The important point to make here is that the retention bonuses were agreed to a year earlier. They were NOT bonuses agreed to in March, 2009, to be paid to people in March, 2009, for agreeing to stay with the company after March, 2009. They were agreed to in 2008 to induce people to stay through some later date, like January, 2009. For example, Joe Bondtrader's contract with AIG, signed in January, 2008, might give him a large cash bonus payable in 2009 if he remained with AIG through December 31, 2008. Such bonuses were almost surely negotiated before AIG's peril was understood. There is plenty of reason for anger about the financial recklessness that led to the demise of AIG, but the bonuses were apparently negotiated in good faith by AIG at a time when AIG thought that it was solvent, and at a time when AIG thought that the people to whom the bonuses were to be paid were doing what AIG wanted them to be doing.

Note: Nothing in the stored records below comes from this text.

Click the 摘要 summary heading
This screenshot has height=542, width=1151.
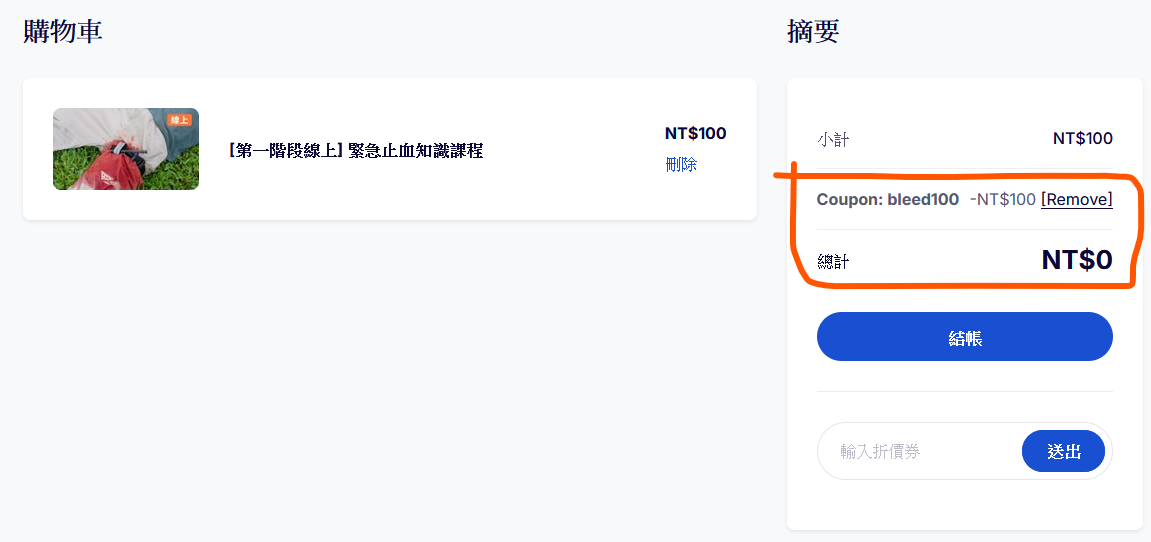(813, 32)
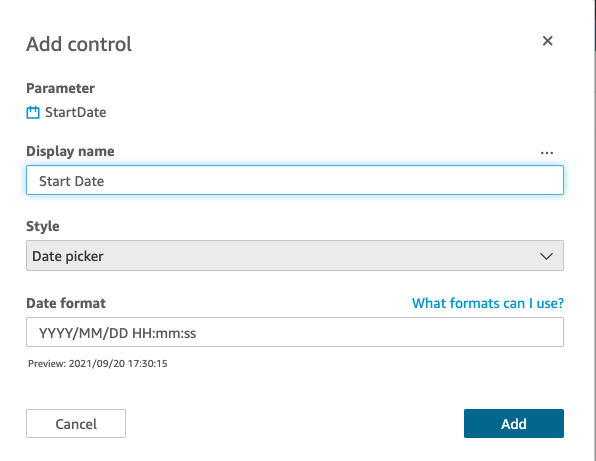This screenshot has height=461, width=596.
Task: Place cursor after 'HH:mm:ss' format text
Action: 197,333
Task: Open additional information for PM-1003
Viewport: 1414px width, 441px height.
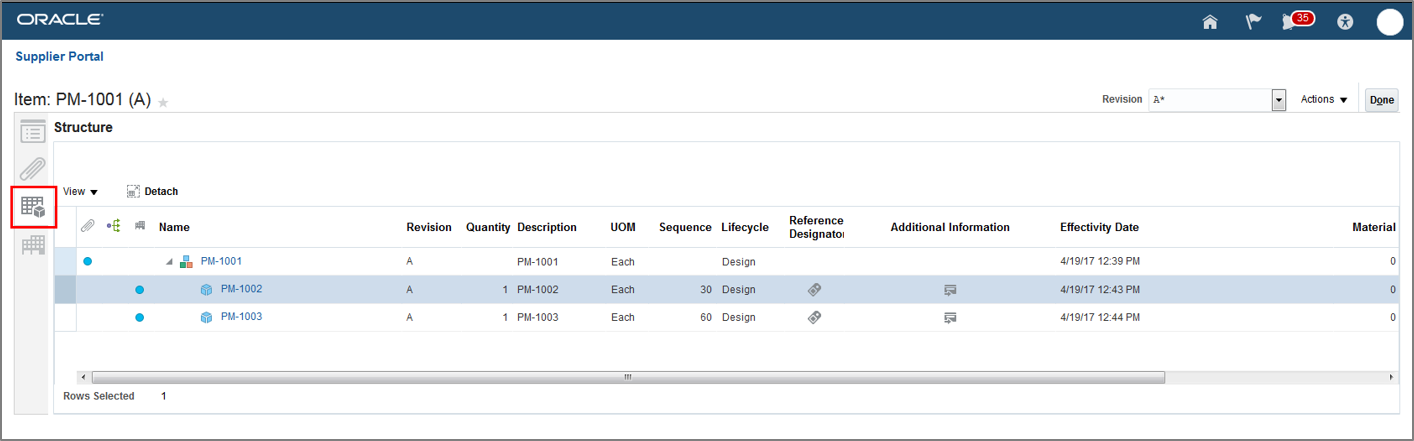Action: (x=950, y=317)
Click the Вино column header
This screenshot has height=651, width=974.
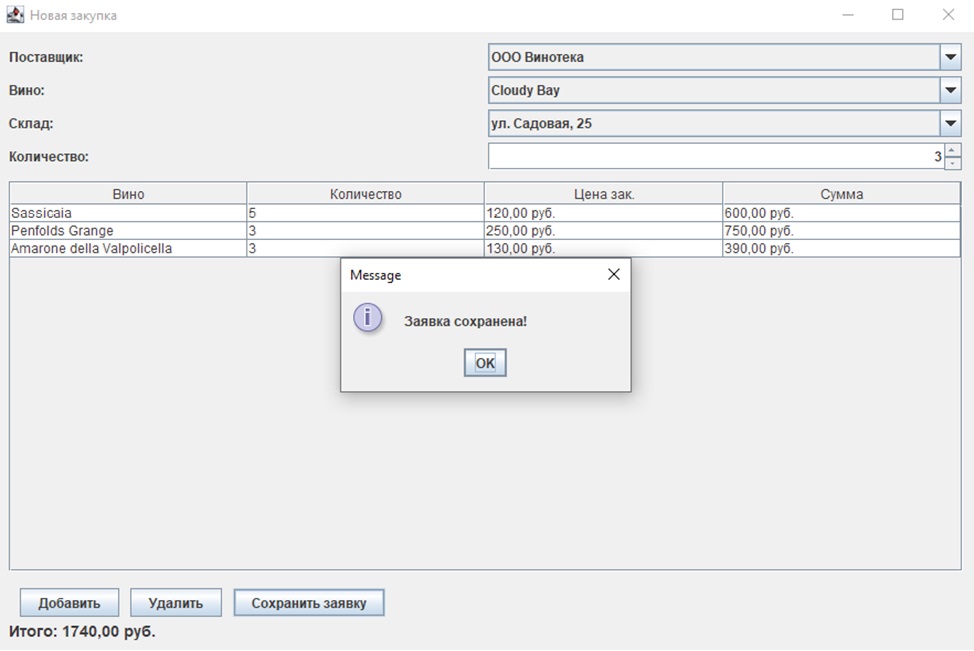(128, 194)
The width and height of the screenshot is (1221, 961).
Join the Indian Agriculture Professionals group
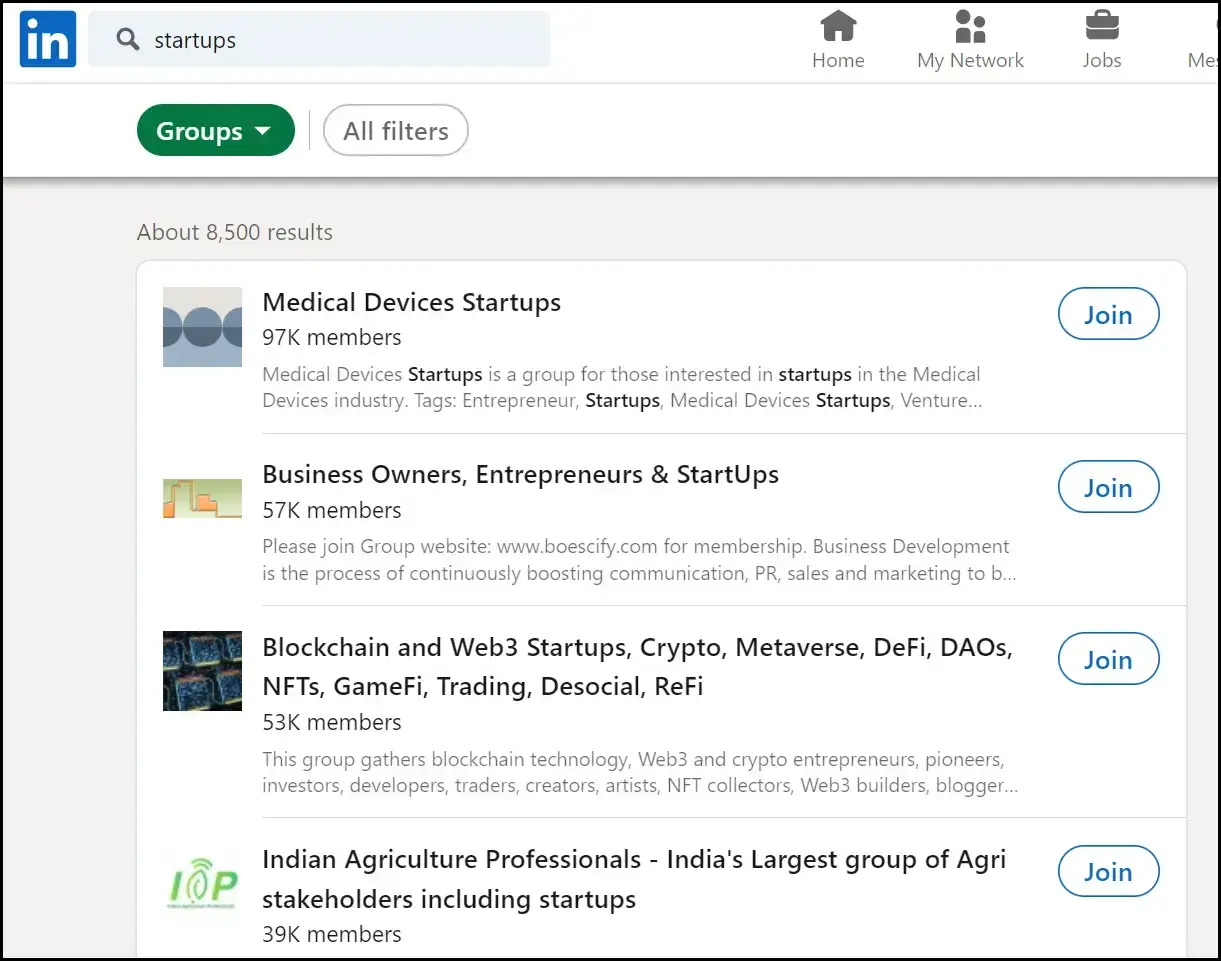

One frequent complaint we have heard this week is, "Why should these bozos get a bonus when they lost so much money?"

Believe it or not, it is not a violation of a contract to be bad at your job. Under most of these contracts, for a trader to lose money may be grounds for non-renewal of the contract, but unless the trader has covered up the losses or stolen money in the process, it is not grounds for termination before the end of the contract. There is no indication in any of this that any of the recipients could have been or should have been terminated for having violated company policy, or for having sexually harassed a secretary.

So when AIG decided to pay the retention bonuses, it was honoring a contract. It had no basis for NOT honoring the contract. The essence of AIG's bailout was to allow it to pay off its contractual obligations to Deutsche Bank and other counterparties; if we were giving AIG money to pay off billions owed to other banks, it would make little sense to deny AIG the power to pay off hundreds of thousands or millions owed to individuals.

It is also important to note that the typical Wall Street compensation agreement has a clause that says that if the employee is NOT paid the bonus on time, the company can be found responsible for treble damages. A $1 million bonus not paid when the contract provides would lead to a payout of $3 million, plus the attorney's fees necessary to enforce the agreement.

The only power that AIG would have had to refuse to pay to contractually obligated amounts would be if AIG went into bankruptcy; Bankruptcy Court would have the power to void or modify the contracts, under certain circumstances. And if AIG had filed for bankruptcy just to try to avoid paying its bonuses, it would be colossally messing up the company.

So who do we blame?

For starters, we can blame the Treasury Department going back into the Bush Administration (though including the Obama Administration) for not making sure that the Secretary of the Treasury and the President knew that these payments would have to be made. The Bush Treasury Department was aware during much of 2008 of the fact that AIG was hurting. The Federal Reserve and the Treasury Department were monitoring AIG fairly closely starting over the summer of 2008. On September 16, 2008, when the Fed essentially took over AIG in return for 79.9% of the company stock, Treasury and Fed officials were now on the inside. (It is worth noting that when we are talking about "the Fed," the lead oar was being pulled by the New York Federal Reserve Bank, whose President was Tim Geithner.)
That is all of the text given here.